We have all become preppers of some sort this year. If the first lockdown was all about stockpiling lentils, loo roll and wine, this third has been spent squirrelling away more garden accoutrements than Charlie Dimmock on Ground Force circa 1998.

You're hoping your guests notice that your Ibiza-meets-Copenhagen outdoor living space, complete with rattan sofa and weatherproof soft furnishings, now looks chicer than their sitting room.

Come rain or shine, you are ready for anything this weekend. Should temperatures drop below 10 degrees, your chiminea is ready and waiting to be fired up and in a triumph of hope over experience, the Cornish shade sail you ordered in January is on standby for a freak reappearance of the sun.

The day trippers

After months of being told to stay at home, this is the weekend to make up for lost time and hit the motorway to visit much-missed loved ones.

Overnight stays might not be allowed yet, but what better way to celebrate the easing of restrictions than by finally vacating your neighbourhood for the day and heading in the direction of grandparents, fresh air and a dose of bank holiday fun.

Sure, you might end up regretting your life choices should the weather take a turn. You might even decide half way up the M1 that you’d rather your family were being forced to isolate in separate rooms than spend the next three hours in the same car listening to Taylor Swift.

But even if you only manage to snatch an hour on a windy beach or back garden with family or friends you haven’t seen for months, it’ll be worth it for the memories. At least that’s what you’ll tell the children.

The half in, half outers

You’re not quite ready for the full social whirl yet so you’re dipping your toes in gently. The neighbours are popping round for a few distanced drinks in the garden on Saturday and you’re planning a socially-distanced Easter egg hunt for the kids, but you certainly won’t be venturing far or hosting the masses.

Instead, you’ve got a repeat of last year’s virtual Easter quiz on Zoom, a long list of jobs to be getting on with around the house and a nice leg of lamb ready to be roasted on Sunday.

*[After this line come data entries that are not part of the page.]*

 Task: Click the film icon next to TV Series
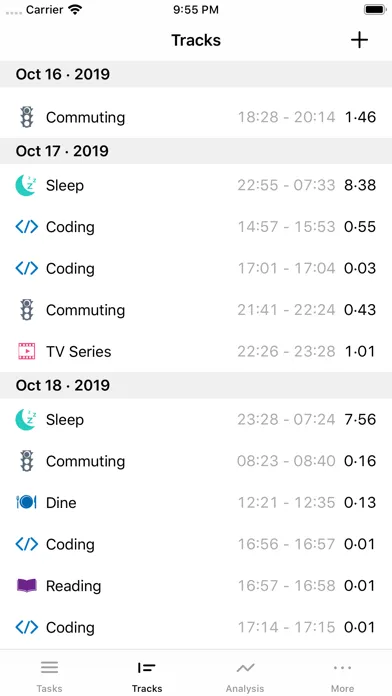click(x=27, y=352)
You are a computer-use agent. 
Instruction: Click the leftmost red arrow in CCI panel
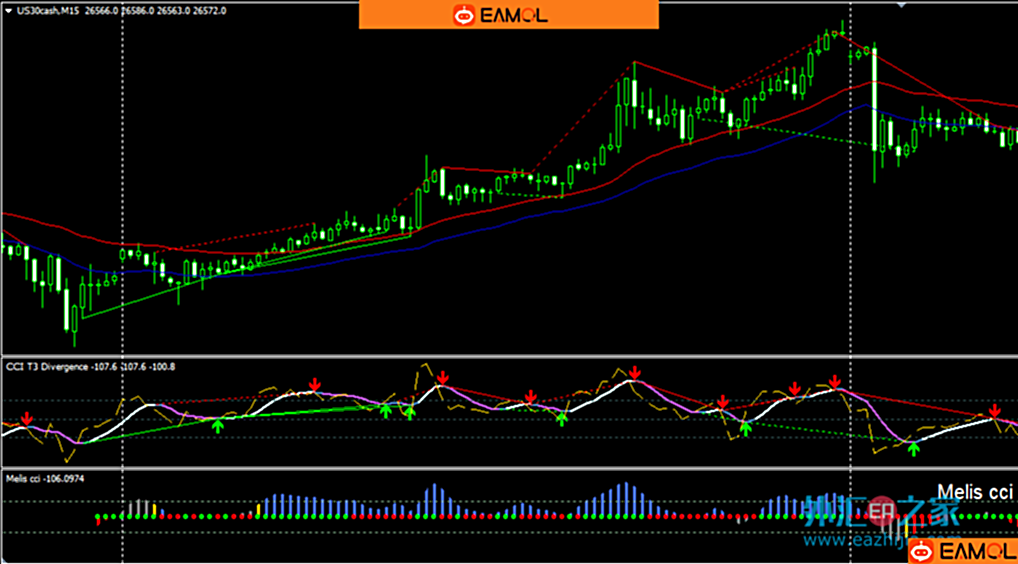[26, 418]
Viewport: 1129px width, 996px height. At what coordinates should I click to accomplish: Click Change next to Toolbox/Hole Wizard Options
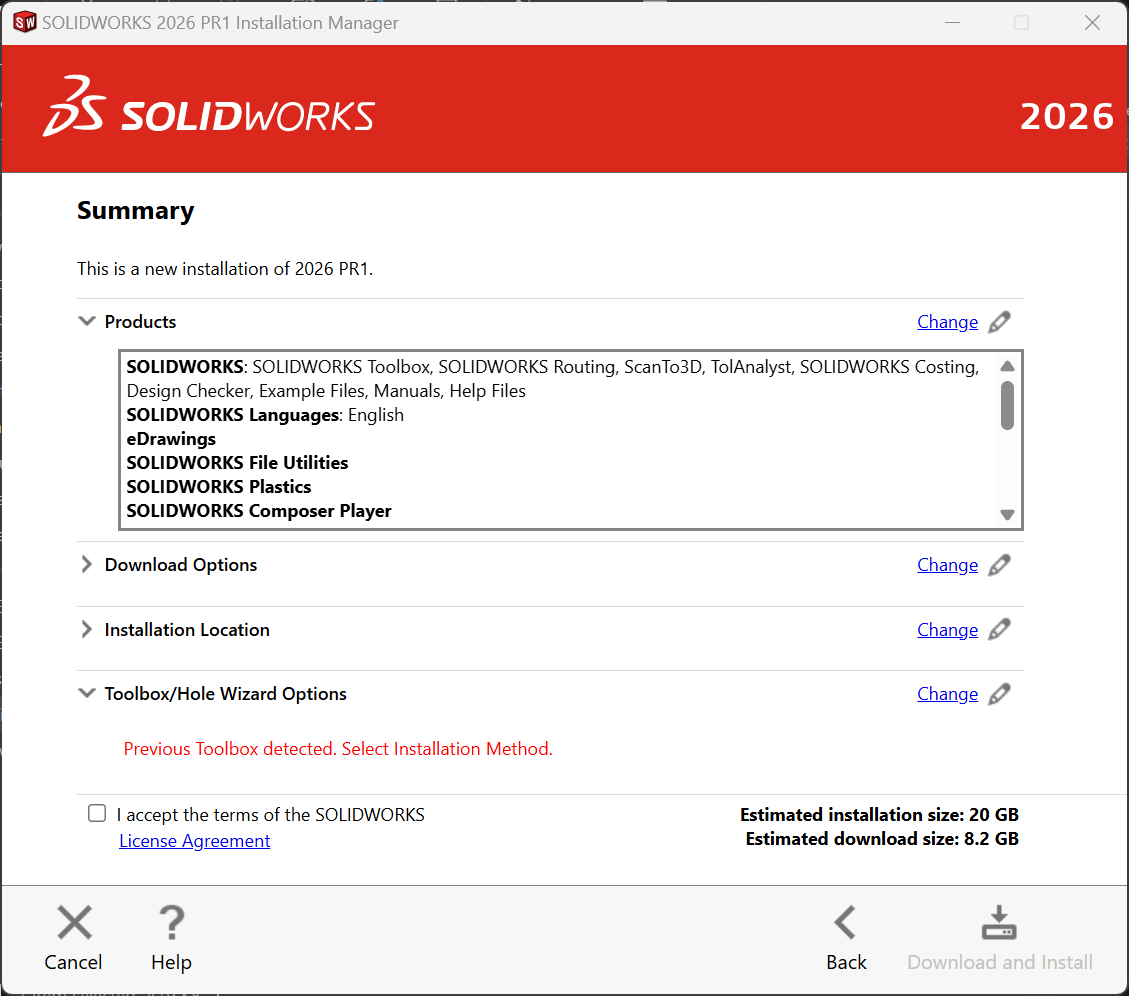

And if you’re really honest, there are still a good three seasons of Schitt’s Creek you’ll need to get through before you can even think about fully emerging from lockdown.

The bank holiday hermits

You will not be venturing out to commune with the world and his wife in the park this weekend. Nor will you be hosting in your garden. Lockdown is not over and you plan to stay put indoors for the foreseeable.

If you do pop out, it’ll be to make your twice daily circuit of the local environs, keeping a watching brief on the numbers congregating on the common, peering over fences and reporting all groups larger than six to the authorities.

The belligerent barbecuers

When the mini heatwave was raging earlier this week, you stocked up on a lifetime’s supply of charcoal and Pimms, have been marinating a butterflied shoulder of lamb to barbecue as per Jamie’s instructions for the past 24 hours, and will be damned if Arctic temperatures are going to stop the official inauguration of the full outdoor kitchen set-up you have been building all lockdown.

All you need is an umbrella to shield you from the elements and you’ll happily spend all day at the helm of your Weber Genesis® II E310™ (ensuring everyone is made aware of the make and model, of course).